Reproduce exactly, and nothing but, the lines between the one with "Where should I click to: Click the CVC" and the end of the entries, both ends included.

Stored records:
▬▬▬▬▬▬▬▬▬▬

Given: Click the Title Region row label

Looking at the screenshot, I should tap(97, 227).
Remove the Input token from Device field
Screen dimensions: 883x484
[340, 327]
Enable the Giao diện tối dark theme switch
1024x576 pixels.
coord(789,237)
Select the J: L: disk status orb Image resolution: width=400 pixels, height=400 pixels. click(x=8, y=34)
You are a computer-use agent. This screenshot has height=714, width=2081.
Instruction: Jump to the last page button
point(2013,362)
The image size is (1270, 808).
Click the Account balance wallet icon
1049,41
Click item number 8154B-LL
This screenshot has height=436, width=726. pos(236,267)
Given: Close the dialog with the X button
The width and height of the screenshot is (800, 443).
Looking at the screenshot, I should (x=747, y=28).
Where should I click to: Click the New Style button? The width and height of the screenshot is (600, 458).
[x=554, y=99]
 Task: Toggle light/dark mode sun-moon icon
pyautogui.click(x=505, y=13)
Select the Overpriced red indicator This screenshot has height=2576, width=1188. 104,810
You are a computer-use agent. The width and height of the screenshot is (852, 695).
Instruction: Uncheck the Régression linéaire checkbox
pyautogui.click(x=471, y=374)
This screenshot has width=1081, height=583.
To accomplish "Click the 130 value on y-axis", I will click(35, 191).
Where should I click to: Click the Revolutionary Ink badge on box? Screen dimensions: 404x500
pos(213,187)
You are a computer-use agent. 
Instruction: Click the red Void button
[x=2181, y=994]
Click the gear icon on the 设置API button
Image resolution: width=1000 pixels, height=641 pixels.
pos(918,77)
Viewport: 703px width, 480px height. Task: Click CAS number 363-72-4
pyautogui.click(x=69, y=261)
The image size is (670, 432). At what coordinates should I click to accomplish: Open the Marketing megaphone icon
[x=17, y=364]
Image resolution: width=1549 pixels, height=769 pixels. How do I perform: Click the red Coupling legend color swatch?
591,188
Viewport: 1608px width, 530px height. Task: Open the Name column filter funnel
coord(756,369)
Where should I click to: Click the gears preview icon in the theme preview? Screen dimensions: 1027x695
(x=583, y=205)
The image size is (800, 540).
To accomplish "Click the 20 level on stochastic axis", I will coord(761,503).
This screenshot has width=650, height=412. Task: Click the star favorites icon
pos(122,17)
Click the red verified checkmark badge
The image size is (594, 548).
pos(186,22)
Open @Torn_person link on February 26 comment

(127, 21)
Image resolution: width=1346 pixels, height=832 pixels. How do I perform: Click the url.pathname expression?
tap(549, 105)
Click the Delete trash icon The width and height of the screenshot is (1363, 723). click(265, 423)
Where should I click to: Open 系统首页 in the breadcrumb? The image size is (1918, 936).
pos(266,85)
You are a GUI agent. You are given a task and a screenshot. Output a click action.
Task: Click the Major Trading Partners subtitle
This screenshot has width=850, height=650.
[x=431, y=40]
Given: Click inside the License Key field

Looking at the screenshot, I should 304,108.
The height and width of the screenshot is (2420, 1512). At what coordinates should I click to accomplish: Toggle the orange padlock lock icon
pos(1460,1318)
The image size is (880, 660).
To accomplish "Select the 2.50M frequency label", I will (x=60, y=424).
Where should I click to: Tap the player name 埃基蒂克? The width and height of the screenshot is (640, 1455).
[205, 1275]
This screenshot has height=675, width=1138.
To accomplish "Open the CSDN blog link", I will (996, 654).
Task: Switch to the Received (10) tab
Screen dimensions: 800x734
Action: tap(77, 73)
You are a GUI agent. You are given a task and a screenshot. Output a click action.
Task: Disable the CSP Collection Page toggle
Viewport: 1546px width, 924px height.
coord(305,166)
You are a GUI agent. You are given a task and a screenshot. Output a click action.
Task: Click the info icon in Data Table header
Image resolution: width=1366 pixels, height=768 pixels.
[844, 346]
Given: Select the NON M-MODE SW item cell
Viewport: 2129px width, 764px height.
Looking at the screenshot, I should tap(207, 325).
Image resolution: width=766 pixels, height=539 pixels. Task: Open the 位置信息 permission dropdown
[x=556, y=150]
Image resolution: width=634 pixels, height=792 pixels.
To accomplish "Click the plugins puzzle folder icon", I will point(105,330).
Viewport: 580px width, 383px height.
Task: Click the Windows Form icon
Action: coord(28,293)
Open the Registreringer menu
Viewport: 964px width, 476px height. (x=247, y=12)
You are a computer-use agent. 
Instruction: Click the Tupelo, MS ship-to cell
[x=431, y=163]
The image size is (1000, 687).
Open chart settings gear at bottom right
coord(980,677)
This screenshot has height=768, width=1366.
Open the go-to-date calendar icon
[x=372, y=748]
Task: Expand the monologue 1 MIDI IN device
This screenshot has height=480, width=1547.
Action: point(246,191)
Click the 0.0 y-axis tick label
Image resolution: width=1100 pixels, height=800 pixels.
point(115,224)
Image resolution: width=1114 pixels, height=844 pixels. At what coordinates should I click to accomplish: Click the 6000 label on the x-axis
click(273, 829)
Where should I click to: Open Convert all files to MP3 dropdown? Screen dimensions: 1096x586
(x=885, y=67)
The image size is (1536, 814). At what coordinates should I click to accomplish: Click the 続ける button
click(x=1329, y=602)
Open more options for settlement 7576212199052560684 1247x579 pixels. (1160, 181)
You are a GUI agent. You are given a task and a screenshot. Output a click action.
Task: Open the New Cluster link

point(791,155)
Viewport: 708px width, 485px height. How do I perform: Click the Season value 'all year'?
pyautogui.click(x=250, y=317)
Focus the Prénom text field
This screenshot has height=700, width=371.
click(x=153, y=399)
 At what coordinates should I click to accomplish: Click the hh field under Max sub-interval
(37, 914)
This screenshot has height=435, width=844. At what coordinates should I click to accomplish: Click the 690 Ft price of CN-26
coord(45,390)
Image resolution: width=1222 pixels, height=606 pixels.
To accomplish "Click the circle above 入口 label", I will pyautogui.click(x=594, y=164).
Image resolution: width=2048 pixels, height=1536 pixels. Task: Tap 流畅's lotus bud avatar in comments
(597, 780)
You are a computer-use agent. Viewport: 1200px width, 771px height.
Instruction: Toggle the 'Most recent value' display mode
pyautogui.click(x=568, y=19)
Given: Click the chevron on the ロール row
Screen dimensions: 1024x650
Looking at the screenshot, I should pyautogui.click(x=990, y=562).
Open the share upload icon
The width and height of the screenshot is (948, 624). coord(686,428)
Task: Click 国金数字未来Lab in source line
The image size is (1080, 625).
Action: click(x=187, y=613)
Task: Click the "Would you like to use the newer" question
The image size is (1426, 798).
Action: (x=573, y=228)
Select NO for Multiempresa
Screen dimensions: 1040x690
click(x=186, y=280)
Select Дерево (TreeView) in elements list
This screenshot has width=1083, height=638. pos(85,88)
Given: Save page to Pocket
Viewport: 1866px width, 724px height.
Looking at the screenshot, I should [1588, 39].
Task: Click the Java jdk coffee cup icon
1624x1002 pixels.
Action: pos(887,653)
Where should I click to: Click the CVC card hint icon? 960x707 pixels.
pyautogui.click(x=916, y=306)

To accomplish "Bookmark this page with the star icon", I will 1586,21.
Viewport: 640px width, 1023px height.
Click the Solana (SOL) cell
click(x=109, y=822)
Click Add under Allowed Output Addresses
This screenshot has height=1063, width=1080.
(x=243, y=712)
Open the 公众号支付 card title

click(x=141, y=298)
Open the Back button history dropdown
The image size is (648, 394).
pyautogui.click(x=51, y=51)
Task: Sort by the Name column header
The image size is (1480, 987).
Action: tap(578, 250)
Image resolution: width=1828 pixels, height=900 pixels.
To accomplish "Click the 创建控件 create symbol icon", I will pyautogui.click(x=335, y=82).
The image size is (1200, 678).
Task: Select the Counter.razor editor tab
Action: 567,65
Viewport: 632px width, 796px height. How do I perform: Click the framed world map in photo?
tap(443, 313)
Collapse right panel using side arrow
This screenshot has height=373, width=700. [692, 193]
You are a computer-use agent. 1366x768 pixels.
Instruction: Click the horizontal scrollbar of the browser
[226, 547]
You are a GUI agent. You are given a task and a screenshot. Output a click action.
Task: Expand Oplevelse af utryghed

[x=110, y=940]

▬▬▬▬▬▬▬▬▬▬

■ Response for this exercise
Where should I click to: Click the CVC card hint icon? 960x707 pixels.
pyautogui.click(x=916, y=306)

To accomplish "Bookmark this page with the star icon", I will 1586,21.
Viewport: 640px width, 1023px height.
Click the Solana (SOL) cell
click(x=109, y=822)
Click Add under Allowed Output Addresses
This screenshot has height=1063, width=1080.
(x=243, y=712)
Open the 公众号支付 card title

click(x=141, y=298)
Open the Back button history dropdown
The image size is (648, 394).
pyautogui.click(x=51, y=51)
Task: Sort by the Name column header
The image size is (1480, 987).
Action: tap(578, 250)
Image resolution: width=1828 pixels, height=900 pixels.
To accomplish "Click the 创建控件 create symbol icon", I will pyautogui.click(x=335, y=82).
The image size is (1200, 678).
Task: Select the Counter.razor editor tab
Action: 567,65
Viewport: 632px width, 796px height. How do I perform: Click the framed world map in photo?
tap(443, 313)
Collapse right panel using side arrow
This screenshot has height=373, width=700. [692, 193]
You are a computer-use agent. 1366x768 pixels.
Instruction: Click the horizontal scrollbar of the browser
[226, 547]
You are a GUI agent. You are given a task and a screenshot. Output a click action.
Task: Expand Oplevelse af utryghed

[x=110, y=940]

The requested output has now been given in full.